If you’re Vera Koo, you pick yourself up, “find something you’re good at,” and while you’re at it, become a record-breaking, gender-busting, multi-world champion. All after you raise 3 kids, run a successful business, and hit 40-years old.
Koo’s autobiography, “The Most Unlikely Champion,” is nearly impossible to categorize, and it’s just as hard to put down. Short but deftly crafted, Koo’s and collaborator Justin Pahl’s book is paced like a mystery and reads like an intimate journal. It’s deep look into one woman’s journeys – yes, there are several – through unthinkable heartache, tragedy and dark family secrets, to find her way to personal bests and personal discovery.
Background On Vera Koo
I’d heard of Vera Koo for years, and had been impressed and intrigued. At a time when there weren’t many women shooters, let alone female competitors, she was breaking down walls and records, paving the way for the rest of us. To win the Bianchi Cup women’s championship an unprecedented 6 years in a row (including an overall-match high score), to hold numerous national and international medals and titles, is impressive enough. To endure and dominate for more than 2 decades is staggering.
About The Book
I wanted to read her book because I wanted to know more about how all this came to pass. And, I’d hoped to gain some insights into being a better shooter. I never expected that “The Most Unlikely Champion” would make me want to be a better person, too.
There are plenty of training tips for shooters who want them: walking on your knees to train going to prone! Blocking out thoughts – how even 2 words can lose you .32 seconds! But more important, Koo shows us how the strengths she developed to be the best shooter she could be, also helped her to be the best human being she could be.
For those in the shooting world, Koo writes about people you may know, and shows us a bit more of these personalities. (Spoiler alert: Jim O’Young and Julie Golob are even bigger heroes to me now!)
Koo takes us with her as she meticulously engineers her own training, and – sometimes gruelingly – grinds out her practice. In physical and mental endeavors alike, she never settles for “good enough.” She lets us in as she struggles to recover – and even go on to live life to its fullest, after truly catastrophic events. Koo shows us how finding the positives – even when they might be obscured by negatives, goes hand in hand with seizing opportunities.
We get a peek behind a cultural curtain too, as Hong Kong-born Koo didn’t come to the US until she was twelve.

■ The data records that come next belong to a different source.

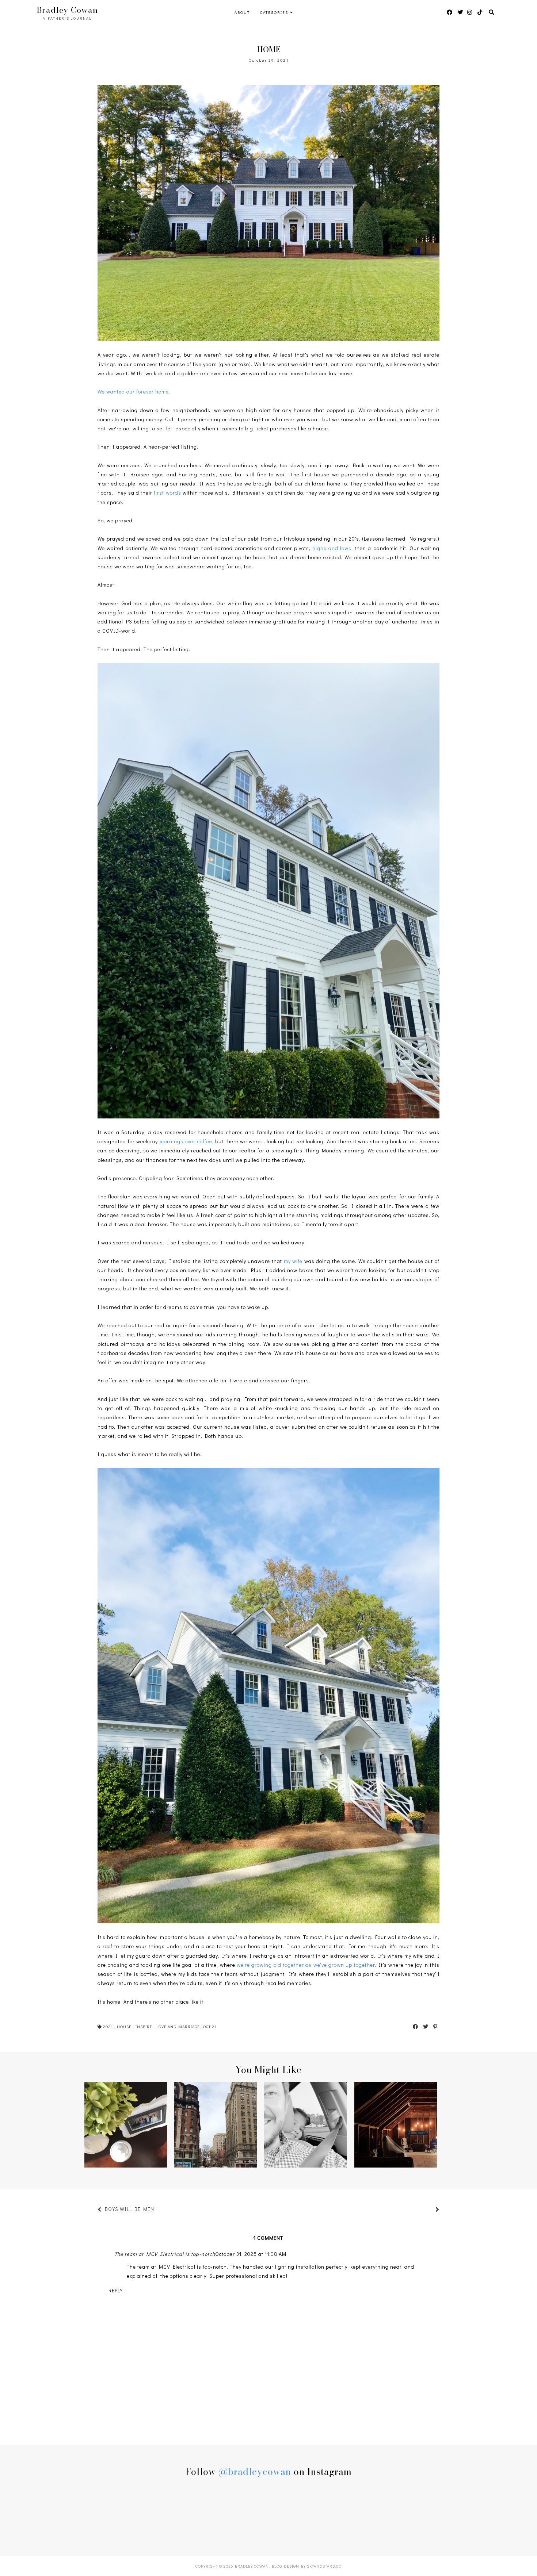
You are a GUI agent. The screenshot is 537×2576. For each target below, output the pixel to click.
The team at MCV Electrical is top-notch (164, 2253)
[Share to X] (426, 2027)
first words (167, 492)
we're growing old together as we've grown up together (306, 1964)
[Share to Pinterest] (435, 2027)
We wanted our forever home (133, 391)
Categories (274, 12)
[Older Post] (428, 2210)
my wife (293, 1261)
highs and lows (331, 548)
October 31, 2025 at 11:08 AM (250, 2253)
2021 (108, 2026)
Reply (115, 2290)
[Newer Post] (157, 2210)
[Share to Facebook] (416, 2027)
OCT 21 (210, 2026)
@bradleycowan (254, 2472)
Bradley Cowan (67, 10)
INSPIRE (144, 2026)
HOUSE (124, 2026)
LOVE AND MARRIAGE (178, 2026)
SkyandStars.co (324, 2566)
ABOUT (242, 12)
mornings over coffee (186, 1141)
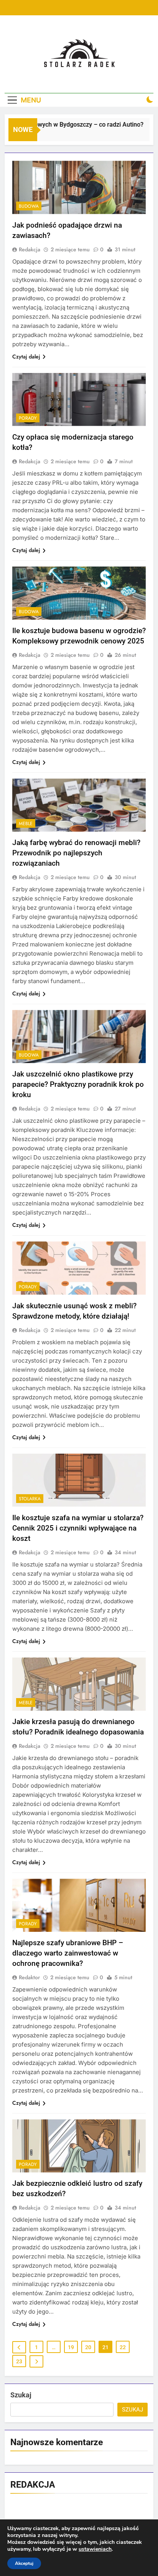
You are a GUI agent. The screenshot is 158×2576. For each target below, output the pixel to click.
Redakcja (29, 249)
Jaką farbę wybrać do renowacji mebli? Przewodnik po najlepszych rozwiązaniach (76, 853)
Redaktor (29, 1977)
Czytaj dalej (26, 356)
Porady (28, 418)
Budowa (29, 206)
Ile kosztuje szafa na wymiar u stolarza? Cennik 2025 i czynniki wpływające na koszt (77, 1528)
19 (71, 2347)
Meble (26, 823)
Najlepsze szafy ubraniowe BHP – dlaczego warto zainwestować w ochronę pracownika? (67, 1953)
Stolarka (30, 1498)
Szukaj (20, 2395)
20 (88, 2347)
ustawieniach (95, 2549)
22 (123, 2347)
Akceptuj (24, 2563)
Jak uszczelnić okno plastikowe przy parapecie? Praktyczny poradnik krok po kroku (78, 1084)
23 (19, 2361)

Navigating the crosscurrents of Chinese tradition and American society, raising a family and nurturing a marriage under the same conditions, she somehow holds it all together. Living with the often-conflicting demands of clashing cultures takes a toll. But Koo, finding reason for gratitude in everything (one of her secrets), wholeheartedly states, “One of god’s gifts was a life in America…”
And About That God
“The Most Unlikely Champion” is as much about spiritual quests as it is of physical and mental journeys. Even as Koo admonishes herself to depend on herself and find strength within (“it’s not going to come from the outside.”), she discovers her faith and finds affirmation in trusting in a higher power.
This is as open, bare and even raw, a story as you will read, and yet it’s a study in grace. Throughout her story, Koo is notably is mindful of the kindnesses she receives, but we also feel how she gives the same of herself.

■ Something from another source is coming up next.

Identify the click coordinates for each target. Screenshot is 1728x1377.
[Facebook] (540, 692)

Perhaps most thought-provoking for the reader, Koo upholds forgiveness as a foundation of living – as long and arduous its path may be.
As I read “The Most Unlikely Champion,” I was moved with admiration – not only for what Koo overcame and achieved, but also for her courage in gifting us her story. In my second read, I began to think this could be on the self-help shelf. In my third reading, I was sure of it.
Koo’s recurring theme of mining gratitude and appreciation, even when there perhaps shouldn’t be any, is a lesson to us all. Refusing to give up and refusing to give in, on the outside and the inside, aren’t easy. Koo lets us see how she maintained her grit, and maybe it will rub off on us.
This is the kind of book that will grow with you. It’s the kind of book you’ll read again and again, and each time you do, you’ll learn something – about Vera Koo, and about yourself.
Il Ling New grew up hunting and fishing, and started guiding for her father’s outfitting service as a teenager. She received her first guide’s license at age 17. Later, she became the first female captain of her university’s shooting team. Il Ling is a professional guide in the US, as well as a National Sporting Clays Association instructor. At Gunsite Academy, she teaches Defensive Handgun, Rifle and Shotgun courses, as well as Hunting Rifle and Wingshooting.